[Collected data]
Segment Open

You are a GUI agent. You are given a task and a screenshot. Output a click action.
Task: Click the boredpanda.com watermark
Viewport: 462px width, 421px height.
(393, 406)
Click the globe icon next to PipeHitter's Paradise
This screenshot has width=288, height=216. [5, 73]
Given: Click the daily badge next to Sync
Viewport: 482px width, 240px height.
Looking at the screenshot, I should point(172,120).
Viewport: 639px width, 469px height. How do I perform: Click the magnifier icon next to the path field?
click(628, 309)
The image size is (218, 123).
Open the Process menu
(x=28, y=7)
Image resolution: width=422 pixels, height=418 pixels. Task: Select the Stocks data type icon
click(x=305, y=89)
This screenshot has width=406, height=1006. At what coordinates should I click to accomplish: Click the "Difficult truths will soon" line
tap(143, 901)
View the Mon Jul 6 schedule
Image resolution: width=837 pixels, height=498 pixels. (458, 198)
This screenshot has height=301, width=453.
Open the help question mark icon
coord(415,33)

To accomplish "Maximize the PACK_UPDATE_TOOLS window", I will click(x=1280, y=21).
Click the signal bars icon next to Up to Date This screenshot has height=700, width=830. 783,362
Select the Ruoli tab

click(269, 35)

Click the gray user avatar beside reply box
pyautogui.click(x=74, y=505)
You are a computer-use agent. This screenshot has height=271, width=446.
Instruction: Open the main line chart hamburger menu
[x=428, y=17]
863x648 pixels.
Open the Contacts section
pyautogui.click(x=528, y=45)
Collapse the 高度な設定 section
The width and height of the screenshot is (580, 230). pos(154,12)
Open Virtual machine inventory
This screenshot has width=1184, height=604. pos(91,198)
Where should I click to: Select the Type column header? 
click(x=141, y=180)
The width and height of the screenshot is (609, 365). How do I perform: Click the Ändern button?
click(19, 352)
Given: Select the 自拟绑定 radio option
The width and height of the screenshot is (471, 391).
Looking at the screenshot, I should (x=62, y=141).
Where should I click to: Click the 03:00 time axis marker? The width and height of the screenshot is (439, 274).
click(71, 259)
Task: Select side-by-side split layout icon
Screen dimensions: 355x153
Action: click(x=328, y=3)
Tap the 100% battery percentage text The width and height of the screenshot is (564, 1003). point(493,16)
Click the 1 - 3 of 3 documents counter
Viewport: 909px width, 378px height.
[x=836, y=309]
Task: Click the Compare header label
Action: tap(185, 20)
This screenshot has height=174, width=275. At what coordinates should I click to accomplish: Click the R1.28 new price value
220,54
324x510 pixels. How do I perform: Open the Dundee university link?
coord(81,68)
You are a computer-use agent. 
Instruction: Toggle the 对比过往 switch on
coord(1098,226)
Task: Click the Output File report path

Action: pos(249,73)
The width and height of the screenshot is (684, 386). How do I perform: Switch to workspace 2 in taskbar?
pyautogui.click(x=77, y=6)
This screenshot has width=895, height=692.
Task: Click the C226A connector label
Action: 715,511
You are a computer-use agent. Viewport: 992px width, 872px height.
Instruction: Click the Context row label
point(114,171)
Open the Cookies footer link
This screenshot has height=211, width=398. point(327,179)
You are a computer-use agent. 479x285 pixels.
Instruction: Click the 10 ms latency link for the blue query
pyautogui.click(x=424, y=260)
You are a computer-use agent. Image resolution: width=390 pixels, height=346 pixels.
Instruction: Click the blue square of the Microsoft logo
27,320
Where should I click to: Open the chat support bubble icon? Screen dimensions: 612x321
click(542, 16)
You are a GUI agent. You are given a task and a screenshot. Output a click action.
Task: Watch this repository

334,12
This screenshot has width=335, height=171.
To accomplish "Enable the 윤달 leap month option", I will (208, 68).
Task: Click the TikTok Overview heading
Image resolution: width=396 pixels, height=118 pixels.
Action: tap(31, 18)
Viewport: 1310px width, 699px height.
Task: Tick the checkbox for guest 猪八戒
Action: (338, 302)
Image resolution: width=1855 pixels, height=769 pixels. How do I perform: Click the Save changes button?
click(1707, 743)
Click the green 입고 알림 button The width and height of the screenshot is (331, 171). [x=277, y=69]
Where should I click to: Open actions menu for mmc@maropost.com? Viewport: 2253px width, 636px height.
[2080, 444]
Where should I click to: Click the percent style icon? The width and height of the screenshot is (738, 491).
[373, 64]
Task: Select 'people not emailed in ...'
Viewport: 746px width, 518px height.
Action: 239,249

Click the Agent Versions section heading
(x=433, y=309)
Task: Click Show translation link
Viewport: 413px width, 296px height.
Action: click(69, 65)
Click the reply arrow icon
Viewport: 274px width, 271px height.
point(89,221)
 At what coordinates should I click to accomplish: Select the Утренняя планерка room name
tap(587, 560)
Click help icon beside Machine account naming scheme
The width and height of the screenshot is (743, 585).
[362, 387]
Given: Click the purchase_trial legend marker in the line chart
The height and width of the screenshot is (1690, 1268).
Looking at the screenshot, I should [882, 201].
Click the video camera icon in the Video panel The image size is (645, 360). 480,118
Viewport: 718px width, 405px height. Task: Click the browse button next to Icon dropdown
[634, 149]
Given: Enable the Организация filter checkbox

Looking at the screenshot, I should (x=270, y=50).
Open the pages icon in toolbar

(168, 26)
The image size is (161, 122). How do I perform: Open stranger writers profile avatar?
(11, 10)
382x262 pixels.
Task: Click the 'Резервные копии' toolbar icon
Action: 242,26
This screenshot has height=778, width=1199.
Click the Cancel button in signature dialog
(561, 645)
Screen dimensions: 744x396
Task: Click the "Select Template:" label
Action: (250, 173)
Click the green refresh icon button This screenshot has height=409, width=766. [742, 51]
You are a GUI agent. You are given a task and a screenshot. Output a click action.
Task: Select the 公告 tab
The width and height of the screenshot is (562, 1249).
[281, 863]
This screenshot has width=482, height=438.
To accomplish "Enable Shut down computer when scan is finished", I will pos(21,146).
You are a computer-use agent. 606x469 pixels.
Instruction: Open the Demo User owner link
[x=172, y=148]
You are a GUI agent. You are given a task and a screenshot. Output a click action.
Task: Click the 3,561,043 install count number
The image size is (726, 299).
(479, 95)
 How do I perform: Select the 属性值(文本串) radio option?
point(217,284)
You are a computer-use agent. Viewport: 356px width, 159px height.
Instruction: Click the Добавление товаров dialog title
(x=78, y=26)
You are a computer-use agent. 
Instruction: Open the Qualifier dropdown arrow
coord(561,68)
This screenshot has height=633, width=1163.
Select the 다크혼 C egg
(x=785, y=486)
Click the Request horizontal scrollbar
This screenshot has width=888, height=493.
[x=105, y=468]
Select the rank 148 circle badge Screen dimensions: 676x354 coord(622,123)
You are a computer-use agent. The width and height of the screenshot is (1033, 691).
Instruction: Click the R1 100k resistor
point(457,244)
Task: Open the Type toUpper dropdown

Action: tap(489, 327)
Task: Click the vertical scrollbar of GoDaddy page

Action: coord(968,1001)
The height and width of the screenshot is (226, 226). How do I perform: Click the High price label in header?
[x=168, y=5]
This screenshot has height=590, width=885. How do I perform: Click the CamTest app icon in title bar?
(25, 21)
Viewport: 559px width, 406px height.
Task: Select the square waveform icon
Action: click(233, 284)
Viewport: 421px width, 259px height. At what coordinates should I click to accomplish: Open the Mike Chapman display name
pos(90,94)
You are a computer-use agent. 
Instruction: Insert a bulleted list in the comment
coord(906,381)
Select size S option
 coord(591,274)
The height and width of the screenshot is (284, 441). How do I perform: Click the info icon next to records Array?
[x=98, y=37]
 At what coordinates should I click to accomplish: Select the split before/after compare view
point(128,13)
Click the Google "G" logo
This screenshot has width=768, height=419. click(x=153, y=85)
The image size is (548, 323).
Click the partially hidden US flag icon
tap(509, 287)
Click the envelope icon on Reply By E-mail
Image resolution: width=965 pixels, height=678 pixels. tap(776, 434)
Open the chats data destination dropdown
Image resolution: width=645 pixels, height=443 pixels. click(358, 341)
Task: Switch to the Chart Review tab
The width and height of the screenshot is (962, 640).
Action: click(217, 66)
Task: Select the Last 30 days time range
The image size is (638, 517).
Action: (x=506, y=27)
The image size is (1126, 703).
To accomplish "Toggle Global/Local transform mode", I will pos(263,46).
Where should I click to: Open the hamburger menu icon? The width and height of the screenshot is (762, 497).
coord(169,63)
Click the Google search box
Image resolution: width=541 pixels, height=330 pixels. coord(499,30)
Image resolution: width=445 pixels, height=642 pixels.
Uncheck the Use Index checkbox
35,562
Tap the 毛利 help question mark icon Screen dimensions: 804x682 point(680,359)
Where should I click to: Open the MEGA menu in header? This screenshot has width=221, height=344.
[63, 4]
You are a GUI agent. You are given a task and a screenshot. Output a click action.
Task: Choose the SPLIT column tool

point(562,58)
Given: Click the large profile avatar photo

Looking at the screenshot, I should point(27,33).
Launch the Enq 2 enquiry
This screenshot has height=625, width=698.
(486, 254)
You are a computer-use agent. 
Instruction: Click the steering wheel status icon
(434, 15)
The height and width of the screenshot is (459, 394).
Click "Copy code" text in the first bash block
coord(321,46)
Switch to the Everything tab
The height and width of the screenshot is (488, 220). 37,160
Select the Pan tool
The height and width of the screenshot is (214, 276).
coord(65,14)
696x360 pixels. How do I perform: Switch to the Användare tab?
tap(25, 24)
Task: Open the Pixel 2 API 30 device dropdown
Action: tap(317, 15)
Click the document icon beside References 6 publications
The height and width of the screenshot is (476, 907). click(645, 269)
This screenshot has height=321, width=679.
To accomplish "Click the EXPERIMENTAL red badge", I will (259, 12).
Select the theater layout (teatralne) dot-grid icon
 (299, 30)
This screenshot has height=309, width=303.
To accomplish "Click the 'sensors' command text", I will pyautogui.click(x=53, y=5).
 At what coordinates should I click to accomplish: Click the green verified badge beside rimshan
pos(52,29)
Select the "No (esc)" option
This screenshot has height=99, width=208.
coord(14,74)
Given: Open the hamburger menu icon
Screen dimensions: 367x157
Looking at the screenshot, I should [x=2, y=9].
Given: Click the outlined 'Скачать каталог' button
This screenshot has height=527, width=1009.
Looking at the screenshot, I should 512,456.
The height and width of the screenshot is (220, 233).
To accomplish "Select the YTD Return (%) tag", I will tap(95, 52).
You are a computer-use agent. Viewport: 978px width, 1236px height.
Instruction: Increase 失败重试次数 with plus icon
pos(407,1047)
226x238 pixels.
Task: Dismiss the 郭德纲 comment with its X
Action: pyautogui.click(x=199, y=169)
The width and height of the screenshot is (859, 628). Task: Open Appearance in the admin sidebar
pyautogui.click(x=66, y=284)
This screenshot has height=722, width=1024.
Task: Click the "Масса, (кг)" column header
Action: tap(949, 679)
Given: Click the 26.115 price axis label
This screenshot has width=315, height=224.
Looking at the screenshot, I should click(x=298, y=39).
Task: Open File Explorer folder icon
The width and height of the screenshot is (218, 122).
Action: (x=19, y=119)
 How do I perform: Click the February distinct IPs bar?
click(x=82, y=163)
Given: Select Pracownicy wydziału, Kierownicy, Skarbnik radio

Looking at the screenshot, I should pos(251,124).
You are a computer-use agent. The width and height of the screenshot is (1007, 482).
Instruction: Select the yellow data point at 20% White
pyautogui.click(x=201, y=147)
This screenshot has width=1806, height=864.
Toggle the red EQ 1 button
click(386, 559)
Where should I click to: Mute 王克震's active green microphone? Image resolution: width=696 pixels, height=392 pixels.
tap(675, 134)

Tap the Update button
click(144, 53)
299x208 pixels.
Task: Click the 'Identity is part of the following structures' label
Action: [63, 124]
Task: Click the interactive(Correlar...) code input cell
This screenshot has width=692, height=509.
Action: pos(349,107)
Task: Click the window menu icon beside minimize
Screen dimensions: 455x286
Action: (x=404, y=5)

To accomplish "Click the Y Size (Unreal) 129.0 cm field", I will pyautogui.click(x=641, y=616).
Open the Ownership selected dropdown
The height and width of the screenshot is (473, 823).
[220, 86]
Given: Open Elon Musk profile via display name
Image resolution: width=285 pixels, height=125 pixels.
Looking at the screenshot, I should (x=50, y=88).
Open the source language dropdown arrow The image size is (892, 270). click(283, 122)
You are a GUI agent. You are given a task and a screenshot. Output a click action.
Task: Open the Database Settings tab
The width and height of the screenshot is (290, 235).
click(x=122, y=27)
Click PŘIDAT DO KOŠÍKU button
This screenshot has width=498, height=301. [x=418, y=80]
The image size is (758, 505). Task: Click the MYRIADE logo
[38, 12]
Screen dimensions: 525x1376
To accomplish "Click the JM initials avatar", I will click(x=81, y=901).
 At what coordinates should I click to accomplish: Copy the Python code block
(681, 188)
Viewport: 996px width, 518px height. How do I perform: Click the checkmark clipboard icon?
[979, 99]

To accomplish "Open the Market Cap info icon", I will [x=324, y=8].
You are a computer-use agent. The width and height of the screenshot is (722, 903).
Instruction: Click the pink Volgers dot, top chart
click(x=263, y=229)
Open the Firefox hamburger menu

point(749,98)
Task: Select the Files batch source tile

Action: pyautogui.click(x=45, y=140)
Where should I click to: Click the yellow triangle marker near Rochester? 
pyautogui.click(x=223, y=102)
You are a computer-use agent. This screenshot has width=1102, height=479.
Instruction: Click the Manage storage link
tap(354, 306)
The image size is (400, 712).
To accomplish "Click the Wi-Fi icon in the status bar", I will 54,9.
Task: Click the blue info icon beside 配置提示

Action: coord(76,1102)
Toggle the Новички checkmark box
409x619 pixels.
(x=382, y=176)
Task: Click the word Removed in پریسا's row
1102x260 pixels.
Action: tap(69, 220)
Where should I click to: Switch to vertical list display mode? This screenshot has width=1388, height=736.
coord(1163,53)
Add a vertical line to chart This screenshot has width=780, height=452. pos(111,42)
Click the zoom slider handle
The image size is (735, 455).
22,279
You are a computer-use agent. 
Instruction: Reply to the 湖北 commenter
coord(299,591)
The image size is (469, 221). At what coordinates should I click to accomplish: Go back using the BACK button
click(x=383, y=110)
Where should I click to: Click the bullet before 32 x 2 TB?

Segment Closed

Exercise directions >> From the records above, give again exactly the lines running from the line with "Instruction: Select the" to the line with "Task: Open the Database Settings tab", inclusive.

Result >>
Instruction: Select the yellow data point at 20% White
pyautogui.click(x=201, y=147)
This screenshot has width=1806, height=864.
Toggle the red EQ 1 button
click(386, 559)
Where should I click to: Mute 王克震's active green microphone? Image resolution: width=696 pixels, height=392 pixels.
tap(675, 134)

Tap the Update button
click(144, 53)
299x208 pixels.
Task: Click the 'Identity is part of the following structures' label
Action: [63, 124]
Task: Click the interactive(Correlar...) code input cell
This screenshot has width=692, height=509.
Action: pos(349,107)
Task: Click the window menu icon beside minimize
Screen dimensions: 455x286
Action: (x=404, y=5)

To accomplish "Click the Y Size (Unreal) 129.0 cm field", I will pyautogui.click(x=641, y=616).
Open the Ownership selected dropdown
The height and width of the screenshot is (473, 823).
[220, 86]
Given: Open Elon Musk profile via display name
Image resolution: width=285 pixels, height=125 pixels.
Looking at the screenshot, I should (x=50, y=88).
Open the source language dropdown arrow The image size is (892, 270). click(283, 122)
You are a GUI agent. You are given a task and a screenshot. Output a click action.
Task: Open the Database Settings tab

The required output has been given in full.